Remember: The LVM layer mnemonic: "PVG" — Physical Volumes (raw disks/partitions), Volume Groups (pools of PVs), Logical Volumes (the slices you format and mount). Data flows PV → VG → LV. The pvs, vgs, lvs commands mirror this hierarchy. To extend a filesystem: lvextend first (grow the LV), then resize2fs or xfs_growfs (grow the filesystem to fill the LV).

6. Disk Monitoring¶

df: filesystem usage

df -h          # human-readable sizes
df -i          # inode usage (can fill before space)

du: directory-level usage

du -sh /var/log/*  # size of each item in /var/log
du -h --max-depth=1 /  # top-level directory sizes

iostat: I/O throughput and latency

iostat -xz 1    # extended stats, every 1 second

Watch for high await (I/O latency) and %util values.

SMART monitoring: predict disk failures

smartctl -a /dev/sda      # full SMART data
smartctl -H /dev/sda      # quick health check

Install smartmontools. Watch for reallocated sectors, pending sectors, and uncorrectable errors.

7. NFS Basics¶

Name origin: NFS was developed by Sun Microsystems in 1984 and quickly became the de facto standard for Unix file sharing. The original NFS (v2) was stateless by design — the server kept no per-client state, making it simple but limited. NFSv4 (2000, RFC 3010) added statefulness, strong security (Kerberos), and simplified firewall configuration by consolidating everything to TCP port 2049.

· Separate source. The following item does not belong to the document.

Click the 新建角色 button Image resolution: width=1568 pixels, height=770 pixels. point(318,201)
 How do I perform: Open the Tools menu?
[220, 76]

NFS (Network File System) shares directories over the network. Server exports a directory, clients mount it.

Server (/etc/exports):

/shared  192.168.1.0/24(rw,sync,no_subtree_check)

Client:

mount -t nfs server:/shared /mnt/nfs

Persistent: add to fstab with nfs type. Use showmount -e server to list exports. NFSv4 uses TCP port 2049 only (simpler firewalling than v3).

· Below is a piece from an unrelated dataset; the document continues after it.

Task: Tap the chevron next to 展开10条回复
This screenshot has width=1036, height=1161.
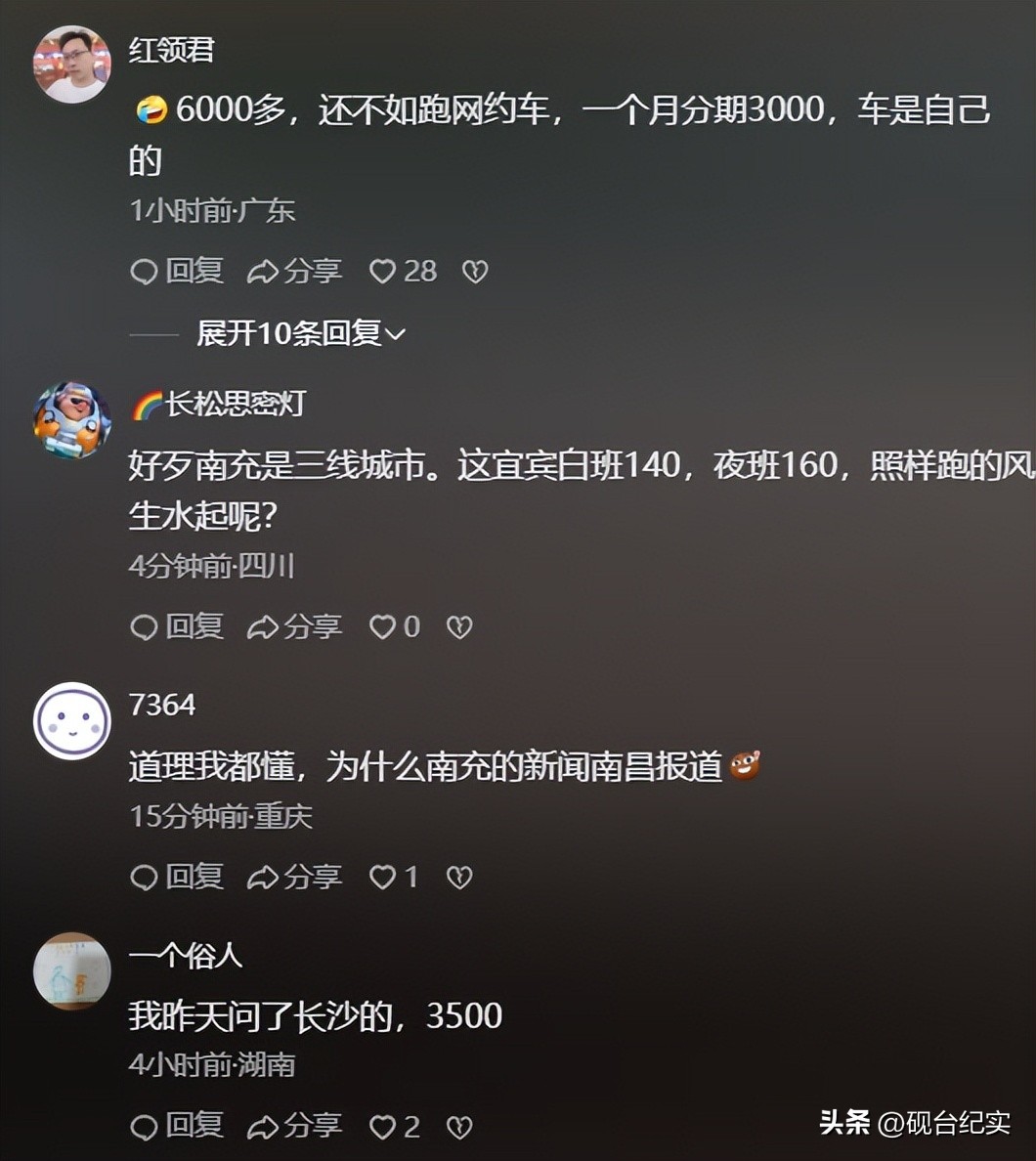Action: click(396, 334)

8. Troubleshooting Full Disks¶

When a disk is full:

Find what is consuming space:

du -h --max-depth=1 / | sort -rh | head -20

Check for deleted-but-open files holding space:
```
lsof +L1  # files with zero link count still open
```
Restarting the process releases the space.

Check inode exhaustion (many tiny files):

df -i
find / -xdev -type d -size +1M  # large directories

Common culprits: /var/log (runaway logs), /tmp (orphaned temp files), container storage, package manager cache.
Emergency: truncate -s 0 /var/log/bigfile.log (zeroes the file without removing it, so processes with open handles keep working).

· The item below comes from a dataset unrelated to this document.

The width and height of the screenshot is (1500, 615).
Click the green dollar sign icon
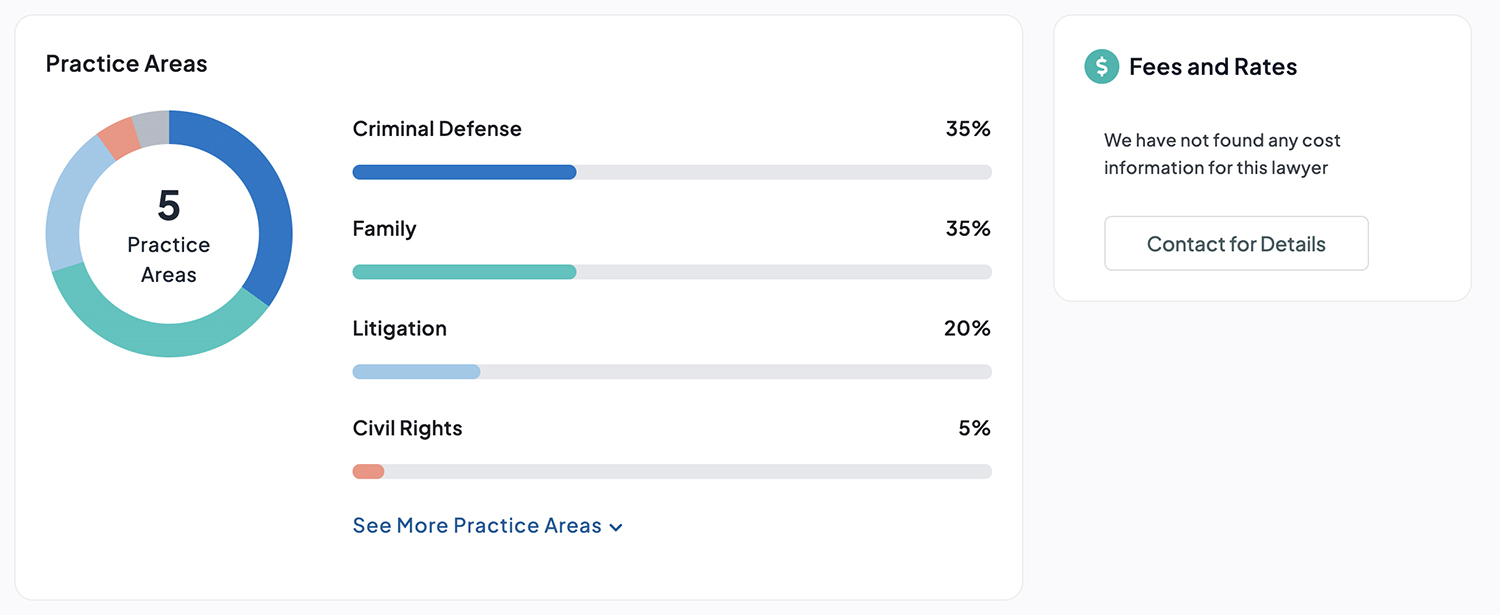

What Experienced People Know¶

Device names (/dev/sda) are not stable across reboots. Always use UUIDs or labels.
xfs_growfs works on the mount point, not the device. resize2fs works on the device.
XFS cannot be shrunk. Plan capacity accordingly.
Check inodes (df -i) not just space. A filesystem with free space but no free inodes is effectively full.
LVM snapshots consume space as the original volume changes. An old snapshot can fill the VG.
lsof +L1 finds deleted files still holding disk space. This is the most common "disk full but du shows plenty of space" mystery.
NFS mounts can hang processes. Use soft,timeo=10 options or autofs for non-critical mounts.
iostat await > 10ms on SSDs or > 20ms on HDDs usually indicates a performance problem.
SMART warnings are predictive, not definitive. Replace disks showing reallocated sector growth before they fail completely.
noatime mount option reduces unnecessary writes and improves performance on most workloads.